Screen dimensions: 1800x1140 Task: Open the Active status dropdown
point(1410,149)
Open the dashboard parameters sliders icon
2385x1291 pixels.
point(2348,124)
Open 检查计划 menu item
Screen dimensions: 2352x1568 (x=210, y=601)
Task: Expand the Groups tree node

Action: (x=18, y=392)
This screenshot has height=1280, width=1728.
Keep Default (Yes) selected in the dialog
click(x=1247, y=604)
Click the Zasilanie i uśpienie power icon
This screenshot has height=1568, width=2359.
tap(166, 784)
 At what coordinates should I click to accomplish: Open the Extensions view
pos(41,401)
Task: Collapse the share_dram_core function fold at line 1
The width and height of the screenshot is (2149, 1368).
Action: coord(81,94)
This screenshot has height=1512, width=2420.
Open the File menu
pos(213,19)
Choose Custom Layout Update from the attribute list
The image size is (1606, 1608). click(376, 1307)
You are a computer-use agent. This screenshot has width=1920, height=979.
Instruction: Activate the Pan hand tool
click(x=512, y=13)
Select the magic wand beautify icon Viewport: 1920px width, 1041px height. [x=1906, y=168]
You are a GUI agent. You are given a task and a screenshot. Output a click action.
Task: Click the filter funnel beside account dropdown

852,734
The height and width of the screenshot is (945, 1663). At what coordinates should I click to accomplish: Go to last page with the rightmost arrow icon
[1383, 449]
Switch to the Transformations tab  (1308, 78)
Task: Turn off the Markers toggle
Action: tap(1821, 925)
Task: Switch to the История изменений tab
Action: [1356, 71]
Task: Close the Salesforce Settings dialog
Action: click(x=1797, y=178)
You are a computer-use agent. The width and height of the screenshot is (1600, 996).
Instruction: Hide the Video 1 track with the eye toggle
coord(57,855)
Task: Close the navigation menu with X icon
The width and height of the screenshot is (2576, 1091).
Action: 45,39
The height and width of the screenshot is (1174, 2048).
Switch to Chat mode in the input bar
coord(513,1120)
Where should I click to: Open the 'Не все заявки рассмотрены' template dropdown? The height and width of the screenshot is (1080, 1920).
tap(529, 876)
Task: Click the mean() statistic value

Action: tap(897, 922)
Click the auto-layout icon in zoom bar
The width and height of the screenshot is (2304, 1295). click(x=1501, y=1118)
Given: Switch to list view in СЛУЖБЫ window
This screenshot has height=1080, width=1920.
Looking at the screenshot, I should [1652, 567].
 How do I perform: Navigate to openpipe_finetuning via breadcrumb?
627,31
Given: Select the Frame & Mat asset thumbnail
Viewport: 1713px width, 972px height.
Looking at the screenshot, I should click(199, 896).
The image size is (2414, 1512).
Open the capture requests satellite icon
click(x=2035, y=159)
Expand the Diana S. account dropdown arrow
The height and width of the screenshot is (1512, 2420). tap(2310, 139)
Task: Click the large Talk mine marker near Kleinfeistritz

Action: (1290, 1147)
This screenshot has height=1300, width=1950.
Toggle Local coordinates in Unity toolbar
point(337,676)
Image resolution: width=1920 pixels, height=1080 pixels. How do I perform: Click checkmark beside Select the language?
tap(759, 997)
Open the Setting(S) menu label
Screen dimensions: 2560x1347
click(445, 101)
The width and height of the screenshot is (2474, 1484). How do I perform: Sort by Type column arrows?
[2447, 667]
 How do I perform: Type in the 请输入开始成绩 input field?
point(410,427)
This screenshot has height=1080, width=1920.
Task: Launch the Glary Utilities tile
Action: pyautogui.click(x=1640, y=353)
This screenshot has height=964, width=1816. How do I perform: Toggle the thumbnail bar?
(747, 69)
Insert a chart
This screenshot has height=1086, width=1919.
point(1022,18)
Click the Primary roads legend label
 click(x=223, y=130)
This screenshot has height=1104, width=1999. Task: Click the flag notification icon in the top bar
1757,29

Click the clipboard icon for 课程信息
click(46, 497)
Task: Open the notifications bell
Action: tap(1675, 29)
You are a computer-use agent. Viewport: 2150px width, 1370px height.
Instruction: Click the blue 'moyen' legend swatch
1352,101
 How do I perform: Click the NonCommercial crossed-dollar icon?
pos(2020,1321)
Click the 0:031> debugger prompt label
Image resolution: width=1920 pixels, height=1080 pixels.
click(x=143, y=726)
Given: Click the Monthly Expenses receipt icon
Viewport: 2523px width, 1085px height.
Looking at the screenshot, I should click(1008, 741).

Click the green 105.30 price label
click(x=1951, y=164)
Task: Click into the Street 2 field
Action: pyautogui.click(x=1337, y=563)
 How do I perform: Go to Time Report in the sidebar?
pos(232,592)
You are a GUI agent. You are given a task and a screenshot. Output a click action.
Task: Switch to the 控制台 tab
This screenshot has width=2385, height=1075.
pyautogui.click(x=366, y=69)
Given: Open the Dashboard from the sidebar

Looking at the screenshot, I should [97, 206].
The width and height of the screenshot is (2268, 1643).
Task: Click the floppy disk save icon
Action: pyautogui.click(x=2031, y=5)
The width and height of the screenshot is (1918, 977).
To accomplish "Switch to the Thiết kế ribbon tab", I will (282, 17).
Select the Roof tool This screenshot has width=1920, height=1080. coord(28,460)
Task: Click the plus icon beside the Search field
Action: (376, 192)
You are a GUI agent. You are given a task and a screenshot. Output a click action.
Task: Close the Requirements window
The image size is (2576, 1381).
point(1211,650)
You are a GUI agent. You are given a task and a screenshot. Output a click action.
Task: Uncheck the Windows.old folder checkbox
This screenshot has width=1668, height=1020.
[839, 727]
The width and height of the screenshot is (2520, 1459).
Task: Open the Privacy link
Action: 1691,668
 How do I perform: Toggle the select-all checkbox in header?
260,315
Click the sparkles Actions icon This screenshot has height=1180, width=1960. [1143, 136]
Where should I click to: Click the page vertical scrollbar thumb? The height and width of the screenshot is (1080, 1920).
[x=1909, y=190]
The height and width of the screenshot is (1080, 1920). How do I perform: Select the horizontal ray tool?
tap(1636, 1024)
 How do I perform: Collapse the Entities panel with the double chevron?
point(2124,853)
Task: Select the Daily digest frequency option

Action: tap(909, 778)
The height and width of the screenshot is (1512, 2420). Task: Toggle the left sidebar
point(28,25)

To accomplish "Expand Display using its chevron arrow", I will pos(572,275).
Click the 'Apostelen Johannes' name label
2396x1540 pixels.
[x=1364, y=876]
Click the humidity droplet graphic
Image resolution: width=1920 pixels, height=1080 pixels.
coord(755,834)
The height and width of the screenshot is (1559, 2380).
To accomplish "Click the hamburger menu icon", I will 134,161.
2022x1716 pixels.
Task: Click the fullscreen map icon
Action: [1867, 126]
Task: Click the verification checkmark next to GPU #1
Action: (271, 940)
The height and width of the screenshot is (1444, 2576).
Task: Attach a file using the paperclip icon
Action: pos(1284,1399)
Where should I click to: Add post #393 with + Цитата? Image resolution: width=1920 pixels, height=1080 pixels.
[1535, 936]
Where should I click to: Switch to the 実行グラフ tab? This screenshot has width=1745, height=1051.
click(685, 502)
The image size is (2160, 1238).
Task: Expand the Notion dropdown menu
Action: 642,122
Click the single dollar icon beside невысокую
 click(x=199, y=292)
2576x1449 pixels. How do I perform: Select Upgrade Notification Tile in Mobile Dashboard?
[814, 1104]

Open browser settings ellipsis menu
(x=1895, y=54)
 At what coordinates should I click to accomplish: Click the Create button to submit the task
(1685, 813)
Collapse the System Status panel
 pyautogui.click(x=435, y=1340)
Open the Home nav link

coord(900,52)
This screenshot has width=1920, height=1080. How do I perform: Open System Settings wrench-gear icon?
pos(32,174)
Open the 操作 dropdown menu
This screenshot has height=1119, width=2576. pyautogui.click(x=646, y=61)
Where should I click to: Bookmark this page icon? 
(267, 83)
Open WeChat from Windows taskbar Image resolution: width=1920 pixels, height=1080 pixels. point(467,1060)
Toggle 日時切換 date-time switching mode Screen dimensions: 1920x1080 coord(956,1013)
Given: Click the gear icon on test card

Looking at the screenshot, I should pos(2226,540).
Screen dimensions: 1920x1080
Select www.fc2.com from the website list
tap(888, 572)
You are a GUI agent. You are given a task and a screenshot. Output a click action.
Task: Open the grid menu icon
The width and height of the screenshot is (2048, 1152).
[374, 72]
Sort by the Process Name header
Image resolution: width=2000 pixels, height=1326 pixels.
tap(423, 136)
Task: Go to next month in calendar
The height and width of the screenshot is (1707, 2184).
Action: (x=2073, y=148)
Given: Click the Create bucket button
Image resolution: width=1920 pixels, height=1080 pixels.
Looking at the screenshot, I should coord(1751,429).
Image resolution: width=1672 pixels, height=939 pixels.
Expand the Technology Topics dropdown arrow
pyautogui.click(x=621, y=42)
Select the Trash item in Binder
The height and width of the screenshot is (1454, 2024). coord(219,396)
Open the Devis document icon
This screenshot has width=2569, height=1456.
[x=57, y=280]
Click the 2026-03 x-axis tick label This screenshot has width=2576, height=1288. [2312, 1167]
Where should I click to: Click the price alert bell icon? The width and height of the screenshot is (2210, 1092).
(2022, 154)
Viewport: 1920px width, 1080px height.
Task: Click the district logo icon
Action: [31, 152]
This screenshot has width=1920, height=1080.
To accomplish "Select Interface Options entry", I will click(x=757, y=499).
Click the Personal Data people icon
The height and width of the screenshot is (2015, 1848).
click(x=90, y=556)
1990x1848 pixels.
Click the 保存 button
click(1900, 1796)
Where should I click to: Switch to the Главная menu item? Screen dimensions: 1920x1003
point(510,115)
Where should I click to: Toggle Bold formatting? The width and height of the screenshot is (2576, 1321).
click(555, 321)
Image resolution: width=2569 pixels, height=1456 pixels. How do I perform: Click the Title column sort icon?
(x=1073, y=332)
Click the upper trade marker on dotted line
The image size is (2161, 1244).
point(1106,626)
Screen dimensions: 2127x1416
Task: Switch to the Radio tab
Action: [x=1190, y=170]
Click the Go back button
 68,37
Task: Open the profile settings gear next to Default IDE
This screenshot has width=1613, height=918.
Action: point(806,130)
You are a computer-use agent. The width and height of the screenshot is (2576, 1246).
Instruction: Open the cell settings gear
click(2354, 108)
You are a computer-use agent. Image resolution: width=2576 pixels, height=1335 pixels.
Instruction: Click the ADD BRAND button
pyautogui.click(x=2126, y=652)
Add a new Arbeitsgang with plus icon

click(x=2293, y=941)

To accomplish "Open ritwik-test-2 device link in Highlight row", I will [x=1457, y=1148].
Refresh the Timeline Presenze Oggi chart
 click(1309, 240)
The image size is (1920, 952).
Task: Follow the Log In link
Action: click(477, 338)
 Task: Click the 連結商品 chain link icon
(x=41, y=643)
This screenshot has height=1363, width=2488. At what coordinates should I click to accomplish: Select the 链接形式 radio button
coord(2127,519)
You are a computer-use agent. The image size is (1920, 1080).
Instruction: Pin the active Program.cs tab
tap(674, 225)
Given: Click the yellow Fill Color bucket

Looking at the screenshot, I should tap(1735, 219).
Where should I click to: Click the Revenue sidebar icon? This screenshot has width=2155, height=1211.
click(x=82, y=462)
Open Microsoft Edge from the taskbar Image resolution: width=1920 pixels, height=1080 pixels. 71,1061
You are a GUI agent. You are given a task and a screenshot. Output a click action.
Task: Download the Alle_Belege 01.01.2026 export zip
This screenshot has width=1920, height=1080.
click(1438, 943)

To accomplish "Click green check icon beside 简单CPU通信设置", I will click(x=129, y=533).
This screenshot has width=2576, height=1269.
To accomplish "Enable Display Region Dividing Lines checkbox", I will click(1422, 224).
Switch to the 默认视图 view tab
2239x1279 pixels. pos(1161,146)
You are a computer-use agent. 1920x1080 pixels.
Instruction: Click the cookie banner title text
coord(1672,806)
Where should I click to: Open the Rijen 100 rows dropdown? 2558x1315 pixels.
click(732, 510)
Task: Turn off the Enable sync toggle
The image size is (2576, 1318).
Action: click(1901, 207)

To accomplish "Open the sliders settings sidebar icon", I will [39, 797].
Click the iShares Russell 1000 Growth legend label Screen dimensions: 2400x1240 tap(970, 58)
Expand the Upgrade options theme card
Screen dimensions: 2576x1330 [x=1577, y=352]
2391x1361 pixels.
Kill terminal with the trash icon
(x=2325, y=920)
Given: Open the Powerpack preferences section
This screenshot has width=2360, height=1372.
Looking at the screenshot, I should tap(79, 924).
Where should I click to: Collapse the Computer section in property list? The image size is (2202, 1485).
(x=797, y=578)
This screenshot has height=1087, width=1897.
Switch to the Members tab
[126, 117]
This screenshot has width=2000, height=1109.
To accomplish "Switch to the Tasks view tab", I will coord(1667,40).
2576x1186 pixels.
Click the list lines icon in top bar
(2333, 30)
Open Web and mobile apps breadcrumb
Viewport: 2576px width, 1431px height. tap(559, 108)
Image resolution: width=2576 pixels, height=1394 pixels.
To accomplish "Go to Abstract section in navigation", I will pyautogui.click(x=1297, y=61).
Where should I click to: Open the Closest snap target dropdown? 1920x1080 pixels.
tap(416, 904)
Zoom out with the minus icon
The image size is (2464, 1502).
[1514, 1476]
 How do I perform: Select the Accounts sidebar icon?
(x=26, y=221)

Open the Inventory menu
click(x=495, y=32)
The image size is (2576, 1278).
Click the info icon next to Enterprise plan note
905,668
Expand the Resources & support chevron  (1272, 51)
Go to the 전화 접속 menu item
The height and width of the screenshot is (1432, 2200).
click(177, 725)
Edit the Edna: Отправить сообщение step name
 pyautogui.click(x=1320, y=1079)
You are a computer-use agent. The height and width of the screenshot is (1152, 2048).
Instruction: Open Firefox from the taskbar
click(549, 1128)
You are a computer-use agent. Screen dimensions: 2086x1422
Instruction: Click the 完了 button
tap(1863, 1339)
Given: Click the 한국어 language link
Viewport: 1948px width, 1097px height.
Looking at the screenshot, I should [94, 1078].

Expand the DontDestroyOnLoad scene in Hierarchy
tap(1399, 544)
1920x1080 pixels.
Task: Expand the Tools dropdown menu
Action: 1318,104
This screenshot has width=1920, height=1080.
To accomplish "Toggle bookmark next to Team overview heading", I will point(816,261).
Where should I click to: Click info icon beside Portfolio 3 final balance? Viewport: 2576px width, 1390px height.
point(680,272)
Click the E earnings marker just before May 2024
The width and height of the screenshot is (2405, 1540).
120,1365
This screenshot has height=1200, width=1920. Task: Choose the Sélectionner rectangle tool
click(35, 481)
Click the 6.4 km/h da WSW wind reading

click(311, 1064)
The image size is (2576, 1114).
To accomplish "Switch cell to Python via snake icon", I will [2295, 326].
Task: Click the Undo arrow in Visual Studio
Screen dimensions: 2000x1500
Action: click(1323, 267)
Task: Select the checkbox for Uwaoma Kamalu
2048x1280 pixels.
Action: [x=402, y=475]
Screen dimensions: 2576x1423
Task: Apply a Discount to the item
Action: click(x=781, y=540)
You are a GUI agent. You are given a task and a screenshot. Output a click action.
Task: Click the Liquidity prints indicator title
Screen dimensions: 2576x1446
####################
> **ACTIVITY**
Look through the records for the string "Display". Copy every line that has it.

> **SOLUTION TO THIS TASK**
To accomplish "Expand Display using its chevron arrow", I will pos(572,275).
To accomplish "Enable Display Region Dividing Lines checkbox", I will click(1422, 224).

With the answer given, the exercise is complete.